Distributed Computing: The Survey Pattern

"Survey" is a well established pattern both in real world and in distributed computing.

Think of census. You send census forms to everyone, collect the results and move on with computing statistics or whatever.

In distributed computing, the common usage of survey pattern is service discovery. You ask a generic question not aimed at a particular peer: "Are there any services out there?" Then you collect the responses ("I can process payments!", "I can render images!", "I can add two integers!" etc.) Then you use the map of services available on your network as needed by your application.

In business world, survey pattern is used in auctions. You start with: "I want to sell this item. Please, give me your quotes!" Then you wait for quotes and select the best one among them. Alternatively, you may re-iterate: "The best offer so far is $250. Anyone wants to bid more?"

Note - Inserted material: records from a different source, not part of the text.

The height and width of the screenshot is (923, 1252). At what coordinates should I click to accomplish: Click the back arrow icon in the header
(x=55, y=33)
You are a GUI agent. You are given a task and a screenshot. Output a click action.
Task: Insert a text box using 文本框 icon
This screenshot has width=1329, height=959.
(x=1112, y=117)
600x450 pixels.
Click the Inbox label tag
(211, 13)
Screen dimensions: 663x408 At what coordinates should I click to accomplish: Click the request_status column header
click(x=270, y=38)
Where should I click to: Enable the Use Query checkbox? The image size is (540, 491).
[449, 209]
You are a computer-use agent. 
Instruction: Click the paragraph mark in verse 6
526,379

Other way round, you may want to run a tender: "We want to build a dam on Ob river. Please, send us your proposals." Then you collect the proposals. Then you choose the company run by your wife's cousin.

Whatever the case, "survey" pattern has wide range of uses. However, unlike "request/reply" (HTTP, RPC, JMS queues etc.) or "publish/subscribe" (JMS topics, multicast etc.) I've never seen it explicitly implemented in any messaging product.

What I've seen a lot of though is people implementing survey pattern by hand. The algorithm usually looks like this: Get a list of peers (N of them). Send the survey to each peer. Wait for N replies. Proceed.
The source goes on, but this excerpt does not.